The U.S. Equal Employment Opportunity Commission, which filed the legal action in U.S. District Court, said the health facility in Kansas City, Kan., would pay lost wages and liquidated damages to the whistleblower fired after reporting age discrimination.

In addition, the EEOC said, a three-year consent decree signed by a judge compelled KUMC as well as the University of Kansas to take steps to prevent discrimination or retaliation against management employees in the future.

"Workers who oppose discriminatory employment policies, decisions, and actions on the job should be praised, not punished," said Andrea Baran, the EEOC’s regional attorney in St.

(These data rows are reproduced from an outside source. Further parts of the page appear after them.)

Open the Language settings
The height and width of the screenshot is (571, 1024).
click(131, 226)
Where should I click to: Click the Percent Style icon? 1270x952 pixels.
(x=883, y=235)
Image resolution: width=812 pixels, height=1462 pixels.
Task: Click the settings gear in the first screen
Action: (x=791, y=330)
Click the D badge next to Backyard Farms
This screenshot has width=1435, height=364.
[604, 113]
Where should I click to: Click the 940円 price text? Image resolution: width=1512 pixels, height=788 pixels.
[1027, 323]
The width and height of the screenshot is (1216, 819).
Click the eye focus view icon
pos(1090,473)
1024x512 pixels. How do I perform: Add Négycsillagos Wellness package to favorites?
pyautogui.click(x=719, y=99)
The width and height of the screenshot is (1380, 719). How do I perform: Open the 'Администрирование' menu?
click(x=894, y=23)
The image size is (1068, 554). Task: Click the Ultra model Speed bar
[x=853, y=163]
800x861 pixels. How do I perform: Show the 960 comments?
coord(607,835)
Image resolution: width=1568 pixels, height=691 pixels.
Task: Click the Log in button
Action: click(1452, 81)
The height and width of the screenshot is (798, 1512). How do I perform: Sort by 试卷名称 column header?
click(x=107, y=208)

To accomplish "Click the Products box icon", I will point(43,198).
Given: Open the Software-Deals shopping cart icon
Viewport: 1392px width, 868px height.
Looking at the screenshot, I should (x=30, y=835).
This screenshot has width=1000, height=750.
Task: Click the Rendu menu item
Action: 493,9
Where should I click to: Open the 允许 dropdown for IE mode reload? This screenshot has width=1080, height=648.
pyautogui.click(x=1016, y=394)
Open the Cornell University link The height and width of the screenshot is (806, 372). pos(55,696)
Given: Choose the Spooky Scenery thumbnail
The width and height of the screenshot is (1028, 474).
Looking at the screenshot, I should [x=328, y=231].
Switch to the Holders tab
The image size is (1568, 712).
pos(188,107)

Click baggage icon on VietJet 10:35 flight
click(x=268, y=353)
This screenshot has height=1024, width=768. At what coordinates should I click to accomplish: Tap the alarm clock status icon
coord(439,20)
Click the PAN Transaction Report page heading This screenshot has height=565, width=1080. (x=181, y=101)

Louis.

Baran said KU and KUMC had taken positive steps to attempt to prevent age discrimination and retaliation against employees and job applicants who had the courage to report or oppose decisions which they believed to be discriminatory.

KUMC spokeswoman Kay Hawes said the consent decree approved by the court noted KUMC denied the allegations.

"KU Medical Center is committed to the inclusion of all members of our campus community, and we take very seriously our responsibility to prevent and eliminate discrimination," Hawes said. "The university also strives to foster an environment where our employees feel comfortable and are protected when speaking up and reporting complaints of discrimination."

The federal lawsuit filed in September said a KUMC administrator moved in 2014 to dismiss Jeffrey Thomas, associate director of customer services and supervisor of the IT help desk, after Thomas complained super­visors and managers were ordered to recruit and hire young people, particularly millennials.

Thomas alleged Michael Harmelink, associate vice chancellor for information resources and chief information officer at the medical center, instructed staff to "hire millennials and other younger individuals to fill vacant positions."

In 2014, Thomas also reported to university officials that Donna Longhofer, a qualified 60-year-old applicant for a computer programmer position, was rejected for that job at KUMC solely because of her age.

Harmelink responded by reorganizing the information resources department and eliminating Thomas’ position.

The EEOC said conduct of university administrators violated anti-retaliation provisions of the Age Discrimination in Employment Act, which prohibits employers from taking adverse employment actions against individuals who engage in unlawful age discrimination against themselves or others.

EEOC turned to federal court after attempting to reach a pre-litigation settlement with KUMC through a conciliation process.

The decree granted by U.S. District Court Judge Daniel Crabtree required KU to compensate Thomas. In addition, the university and KUMC agreed to implement stronger non-discrimination and non-retaliation policies and procedures.

"We are glad the university recognizes that employers cannot fire, demote, refuse to hire or take other negative actions against employees and job applicants who raise good-faith concerns about what they think is unlawful age discrimination," said Jack Vasquez, the EEOC’s district director in St. Louis.

The St. Louis office of the EEOC oversees Missouri, Kansas, Nebraska, Oklahoma and a portion of Illinois.